15, 18 Dyed birds....Lord Berners of England, a noted aesthete and brainiac, had one of the treasure houses of England, and every day after tea would loose his flock of pure white pigeons, all dyed lovely shades of pink (to match his underwear according to some of the local wags!) for the entertainment of the people with whom he had just enjoyed an afternoon of gossip and good food!
19, 20 Trumpeters
24 Frillback
26 Mondain
29 looks like my dear old Newt (who was white), and is probably a short faced tumbler, as are 38 & 40, I think.
40-42 Trumpeters again.....rosette on top, LOOOOOONG muffs on the bottom and a squatty stance.....not much for flying, just floor huggers but large, heavily feathered birds.
51 indeed a Jacobin (as were my ancestors, the MacDonalds!)
53, yes a darling little Chinese owl.....had one that had been attacked by a hawk and brought to me by a lady that rescued it. He was with me for three or four years before he died....probably an old bird who got lucky when the hawk attacked.
81 Fairy swallow......I used to have one of these....Probably the most beautiful breed I ever had. Were there no Indian fantails in the group? Used to have several, including one that looked like a turkey. Also had a mookie, and had not seen another until I got to look at an old guy's loft a couple of months ago. The rat wouldn't sell me any! ~n_

Terry


----------



## Margarret (May 3, 2007)

Terry, #54 is a Suabian. I 'm not sure that is the correct spelling.

Margaret


----------



## jbangelfish (Mar 22, 2008)

*Margaret is right*

About the Suabian and I think it was spelled right.
The Swallow is a Silesian Swallow, blue, white bar. Fairy Swallows are shell crested.
The Pouter with white bars is a Saxon Pouter.
I also noticed a Reversewing Pouter, Black (white wings)
The Trumpeters with the odd crests look like Bokhara Trumps but I don't even recognize the crest. I haven't been to a pigeon show in 30 years or so. 
I noticed a Nun also.
I don't know all the Pouters anymore. Some were probably Gaditano and Mercheno (sp?) which are both new to me but seem to be popular. You just didn't see alot of the breeds that have come around in the last 20 years or so back in my show pigeon days. Some are actually new breeds and some are old breeds from foreign countries that we just never used to see.
Things really change.
I'll go over them some more to see if I can identify any more that have not been identified. Frank would probably know them all as he is a judge.

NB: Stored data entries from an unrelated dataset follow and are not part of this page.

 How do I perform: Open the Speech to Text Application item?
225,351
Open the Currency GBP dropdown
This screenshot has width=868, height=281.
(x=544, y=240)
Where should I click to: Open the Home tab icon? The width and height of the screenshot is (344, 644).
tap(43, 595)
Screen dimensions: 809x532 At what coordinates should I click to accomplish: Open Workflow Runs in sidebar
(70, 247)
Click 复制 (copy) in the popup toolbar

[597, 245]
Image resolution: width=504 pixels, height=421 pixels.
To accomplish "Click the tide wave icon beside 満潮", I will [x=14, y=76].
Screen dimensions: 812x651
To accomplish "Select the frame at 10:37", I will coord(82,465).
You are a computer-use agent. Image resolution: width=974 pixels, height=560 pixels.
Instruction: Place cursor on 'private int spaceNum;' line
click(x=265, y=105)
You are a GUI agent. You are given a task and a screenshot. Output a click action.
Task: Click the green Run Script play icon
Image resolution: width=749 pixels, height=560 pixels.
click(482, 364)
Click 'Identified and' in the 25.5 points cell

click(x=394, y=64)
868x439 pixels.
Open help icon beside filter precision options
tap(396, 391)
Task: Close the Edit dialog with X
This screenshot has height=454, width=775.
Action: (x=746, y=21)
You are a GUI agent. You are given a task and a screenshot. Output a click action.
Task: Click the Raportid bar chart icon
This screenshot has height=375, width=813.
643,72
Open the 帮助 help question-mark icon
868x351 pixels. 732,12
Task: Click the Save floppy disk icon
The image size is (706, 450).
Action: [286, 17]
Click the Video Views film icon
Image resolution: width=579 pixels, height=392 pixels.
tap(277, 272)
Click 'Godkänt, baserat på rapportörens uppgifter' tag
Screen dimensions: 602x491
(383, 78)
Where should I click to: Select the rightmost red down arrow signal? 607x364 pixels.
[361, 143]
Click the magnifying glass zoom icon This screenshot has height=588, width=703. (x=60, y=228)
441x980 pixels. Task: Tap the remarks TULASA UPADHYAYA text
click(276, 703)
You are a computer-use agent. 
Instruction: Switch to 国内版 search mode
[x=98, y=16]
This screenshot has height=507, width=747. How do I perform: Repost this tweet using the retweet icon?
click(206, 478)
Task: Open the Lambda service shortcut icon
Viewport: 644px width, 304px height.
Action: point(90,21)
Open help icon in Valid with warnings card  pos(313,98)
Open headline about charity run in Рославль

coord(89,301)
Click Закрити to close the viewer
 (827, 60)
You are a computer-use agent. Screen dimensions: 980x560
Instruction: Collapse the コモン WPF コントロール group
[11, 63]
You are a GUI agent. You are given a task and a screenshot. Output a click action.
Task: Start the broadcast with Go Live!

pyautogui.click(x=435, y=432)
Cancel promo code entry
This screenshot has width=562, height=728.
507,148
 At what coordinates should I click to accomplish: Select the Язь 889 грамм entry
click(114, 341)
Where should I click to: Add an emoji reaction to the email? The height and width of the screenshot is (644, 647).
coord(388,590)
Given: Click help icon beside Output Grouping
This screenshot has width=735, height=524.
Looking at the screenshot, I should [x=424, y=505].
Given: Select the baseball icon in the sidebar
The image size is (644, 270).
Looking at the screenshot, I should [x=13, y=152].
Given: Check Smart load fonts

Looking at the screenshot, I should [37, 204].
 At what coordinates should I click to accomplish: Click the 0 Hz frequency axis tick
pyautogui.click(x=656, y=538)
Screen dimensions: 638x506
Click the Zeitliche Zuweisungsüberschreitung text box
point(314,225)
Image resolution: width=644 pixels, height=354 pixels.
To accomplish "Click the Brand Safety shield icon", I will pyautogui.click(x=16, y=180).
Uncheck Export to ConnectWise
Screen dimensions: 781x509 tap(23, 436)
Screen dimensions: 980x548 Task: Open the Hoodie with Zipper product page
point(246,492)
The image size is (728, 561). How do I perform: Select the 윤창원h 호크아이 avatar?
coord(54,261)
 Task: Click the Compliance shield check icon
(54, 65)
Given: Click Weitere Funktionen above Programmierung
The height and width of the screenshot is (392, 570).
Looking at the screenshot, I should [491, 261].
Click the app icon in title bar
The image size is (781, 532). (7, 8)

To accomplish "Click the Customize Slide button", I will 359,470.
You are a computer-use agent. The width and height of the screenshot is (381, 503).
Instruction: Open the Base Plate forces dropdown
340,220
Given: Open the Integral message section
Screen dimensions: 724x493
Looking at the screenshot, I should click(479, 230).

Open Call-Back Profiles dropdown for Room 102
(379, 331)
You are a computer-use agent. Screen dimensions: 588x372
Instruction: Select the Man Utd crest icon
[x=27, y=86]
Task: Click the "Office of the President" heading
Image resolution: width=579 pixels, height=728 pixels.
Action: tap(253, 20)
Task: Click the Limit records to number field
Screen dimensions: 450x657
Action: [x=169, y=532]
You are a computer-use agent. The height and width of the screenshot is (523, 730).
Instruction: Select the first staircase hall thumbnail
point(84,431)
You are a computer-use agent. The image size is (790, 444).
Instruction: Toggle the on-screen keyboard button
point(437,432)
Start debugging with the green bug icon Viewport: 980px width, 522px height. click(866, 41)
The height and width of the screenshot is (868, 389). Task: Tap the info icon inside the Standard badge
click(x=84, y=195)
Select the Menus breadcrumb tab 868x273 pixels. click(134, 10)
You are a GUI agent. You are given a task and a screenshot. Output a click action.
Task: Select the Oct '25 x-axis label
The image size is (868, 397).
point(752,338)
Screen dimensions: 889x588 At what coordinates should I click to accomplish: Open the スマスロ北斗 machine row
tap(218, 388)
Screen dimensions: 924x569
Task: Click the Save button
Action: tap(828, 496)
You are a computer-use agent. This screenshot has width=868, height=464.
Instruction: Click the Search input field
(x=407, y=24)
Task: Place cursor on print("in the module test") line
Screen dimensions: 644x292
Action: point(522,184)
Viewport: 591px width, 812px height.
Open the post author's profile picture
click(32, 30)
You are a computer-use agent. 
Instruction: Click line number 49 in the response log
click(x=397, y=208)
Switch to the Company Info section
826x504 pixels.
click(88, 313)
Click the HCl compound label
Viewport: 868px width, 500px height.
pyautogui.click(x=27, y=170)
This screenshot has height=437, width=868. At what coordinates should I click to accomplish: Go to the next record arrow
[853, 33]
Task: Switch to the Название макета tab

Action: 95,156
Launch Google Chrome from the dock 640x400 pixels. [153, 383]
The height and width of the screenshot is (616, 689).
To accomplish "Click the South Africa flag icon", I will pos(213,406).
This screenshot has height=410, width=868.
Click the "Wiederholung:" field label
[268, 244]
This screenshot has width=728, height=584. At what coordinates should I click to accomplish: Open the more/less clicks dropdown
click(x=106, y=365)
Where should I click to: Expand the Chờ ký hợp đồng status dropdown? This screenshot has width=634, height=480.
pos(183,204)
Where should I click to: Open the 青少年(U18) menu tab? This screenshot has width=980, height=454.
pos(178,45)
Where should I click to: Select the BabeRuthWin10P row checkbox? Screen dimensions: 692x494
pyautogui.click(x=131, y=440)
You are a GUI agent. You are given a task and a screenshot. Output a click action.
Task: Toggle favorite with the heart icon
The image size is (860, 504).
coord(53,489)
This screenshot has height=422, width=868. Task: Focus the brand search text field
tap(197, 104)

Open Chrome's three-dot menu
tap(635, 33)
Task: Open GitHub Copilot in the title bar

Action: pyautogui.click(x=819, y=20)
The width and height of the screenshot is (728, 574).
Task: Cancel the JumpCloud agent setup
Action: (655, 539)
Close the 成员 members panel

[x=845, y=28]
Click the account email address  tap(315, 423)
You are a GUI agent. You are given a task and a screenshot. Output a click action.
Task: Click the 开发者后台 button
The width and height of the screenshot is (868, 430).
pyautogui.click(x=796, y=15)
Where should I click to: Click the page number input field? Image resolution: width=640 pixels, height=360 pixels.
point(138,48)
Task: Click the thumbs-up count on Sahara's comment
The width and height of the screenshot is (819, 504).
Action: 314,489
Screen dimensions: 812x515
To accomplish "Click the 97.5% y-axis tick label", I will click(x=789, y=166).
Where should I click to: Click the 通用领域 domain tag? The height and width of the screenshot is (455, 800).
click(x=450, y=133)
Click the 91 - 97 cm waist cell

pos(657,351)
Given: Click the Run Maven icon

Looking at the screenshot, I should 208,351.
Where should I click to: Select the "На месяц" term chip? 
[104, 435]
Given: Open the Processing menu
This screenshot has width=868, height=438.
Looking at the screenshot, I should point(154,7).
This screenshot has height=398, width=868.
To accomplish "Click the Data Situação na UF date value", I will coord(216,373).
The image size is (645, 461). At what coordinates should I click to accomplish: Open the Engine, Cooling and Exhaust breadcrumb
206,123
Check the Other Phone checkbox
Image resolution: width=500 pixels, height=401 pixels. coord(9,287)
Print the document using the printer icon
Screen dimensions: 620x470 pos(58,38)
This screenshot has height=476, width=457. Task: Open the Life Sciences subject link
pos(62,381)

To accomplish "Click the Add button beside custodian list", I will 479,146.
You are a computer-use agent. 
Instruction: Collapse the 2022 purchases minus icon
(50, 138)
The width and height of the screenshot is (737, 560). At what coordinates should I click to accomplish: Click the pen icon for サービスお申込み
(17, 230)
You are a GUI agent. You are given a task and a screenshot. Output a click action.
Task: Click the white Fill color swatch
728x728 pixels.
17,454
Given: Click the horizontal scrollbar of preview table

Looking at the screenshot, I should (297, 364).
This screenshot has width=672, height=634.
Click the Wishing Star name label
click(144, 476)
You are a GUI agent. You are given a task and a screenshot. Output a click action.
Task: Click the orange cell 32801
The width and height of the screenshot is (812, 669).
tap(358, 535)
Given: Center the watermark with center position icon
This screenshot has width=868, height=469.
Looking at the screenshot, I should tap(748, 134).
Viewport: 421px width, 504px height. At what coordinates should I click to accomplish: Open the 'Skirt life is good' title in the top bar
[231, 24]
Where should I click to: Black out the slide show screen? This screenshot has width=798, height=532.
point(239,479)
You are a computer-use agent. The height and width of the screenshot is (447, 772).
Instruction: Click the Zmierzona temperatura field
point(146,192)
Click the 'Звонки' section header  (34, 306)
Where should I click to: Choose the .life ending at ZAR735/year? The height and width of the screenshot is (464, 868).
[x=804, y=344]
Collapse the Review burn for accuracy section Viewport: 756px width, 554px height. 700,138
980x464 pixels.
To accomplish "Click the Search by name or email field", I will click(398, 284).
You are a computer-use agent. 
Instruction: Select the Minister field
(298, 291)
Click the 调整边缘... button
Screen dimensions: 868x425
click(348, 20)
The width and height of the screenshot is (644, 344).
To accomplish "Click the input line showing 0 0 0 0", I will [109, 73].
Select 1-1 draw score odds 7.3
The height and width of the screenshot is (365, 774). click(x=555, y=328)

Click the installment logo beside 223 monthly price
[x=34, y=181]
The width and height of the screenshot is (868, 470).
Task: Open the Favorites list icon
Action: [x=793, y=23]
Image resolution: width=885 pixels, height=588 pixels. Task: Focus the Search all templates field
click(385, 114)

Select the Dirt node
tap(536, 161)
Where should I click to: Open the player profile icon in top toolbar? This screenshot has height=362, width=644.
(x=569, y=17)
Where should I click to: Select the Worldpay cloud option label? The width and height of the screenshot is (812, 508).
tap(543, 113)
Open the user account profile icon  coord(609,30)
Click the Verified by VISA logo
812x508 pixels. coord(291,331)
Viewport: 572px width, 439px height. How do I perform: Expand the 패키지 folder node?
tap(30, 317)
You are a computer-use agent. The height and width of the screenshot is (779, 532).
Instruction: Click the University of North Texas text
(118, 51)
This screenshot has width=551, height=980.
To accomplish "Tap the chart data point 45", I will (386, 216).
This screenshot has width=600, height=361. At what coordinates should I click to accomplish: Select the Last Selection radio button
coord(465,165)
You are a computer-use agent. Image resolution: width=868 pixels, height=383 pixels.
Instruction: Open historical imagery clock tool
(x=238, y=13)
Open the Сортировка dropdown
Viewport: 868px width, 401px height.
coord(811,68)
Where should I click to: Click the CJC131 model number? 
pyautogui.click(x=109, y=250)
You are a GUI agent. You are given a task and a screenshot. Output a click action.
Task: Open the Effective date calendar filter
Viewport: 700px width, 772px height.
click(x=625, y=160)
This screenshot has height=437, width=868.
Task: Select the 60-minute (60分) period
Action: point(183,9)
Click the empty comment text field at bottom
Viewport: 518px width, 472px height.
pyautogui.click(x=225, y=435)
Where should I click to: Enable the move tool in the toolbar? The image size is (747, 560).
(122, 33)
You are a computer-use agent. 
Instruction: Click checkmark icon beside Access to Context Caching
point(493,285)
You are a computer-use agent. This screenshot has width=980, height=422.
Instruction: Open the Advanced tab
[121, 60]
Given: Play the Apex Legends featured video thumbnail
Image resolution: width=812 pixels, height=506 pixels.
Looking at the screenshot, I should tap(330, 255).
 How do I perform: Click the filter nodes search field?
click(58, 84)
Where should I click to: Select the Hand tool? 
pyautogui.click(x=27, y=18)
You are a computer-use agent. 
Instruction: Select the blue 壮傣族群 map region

These pics are a great addition to the breeds gallery. Great stuff Terry.

Bill


----------



## TAWhatley (Mar 6, 2001)

Thanks for the additional info! I'll work on getting the captions updated tonight/tomorrow.

Terry


----------



## jbangelfish (Mar 22, 2008)

*Took another look*

52 Looks to be a yellow Roller
55 May be an Egyptian Swift
58 Berlin Shortface Tumbler
67 Odd color on Modena is probably Opal
75 Norwich Croppers or is it 76
77 Oriental Frill probably spread brown frill stencil
82 Might be Dresden Trumpeters, can't see well enough, could be English, depends on the beak crest. English beak crests point up and Dresdens curl down over the bill.
91 Jacobin

Bill


----------



## TerriB (Nov 16, 2003)

Gorgeous bird - you do a great close up photography, Terry!


----------



## MaryOfExeter (Sep 30, 2007)

OH! Bill just reminded me about the Breeds gallery like the Color genetics one I was going to do. I've got the colors up, but I completely forgot about the breeds. Has anyone already made one here? If not I'll make the folders right now and add some of my pictures.


----------



## TerriB (Nov 16, 2003)

MaryOfExeter said:


> OH! Bill just reminded me about the Breeds gallery like the Color genetics one I was going to do. I've got the colors up, but I completely forgot about the breeds. Has anyone already made one here? If not I'll make the folders right now and add some of my pictures.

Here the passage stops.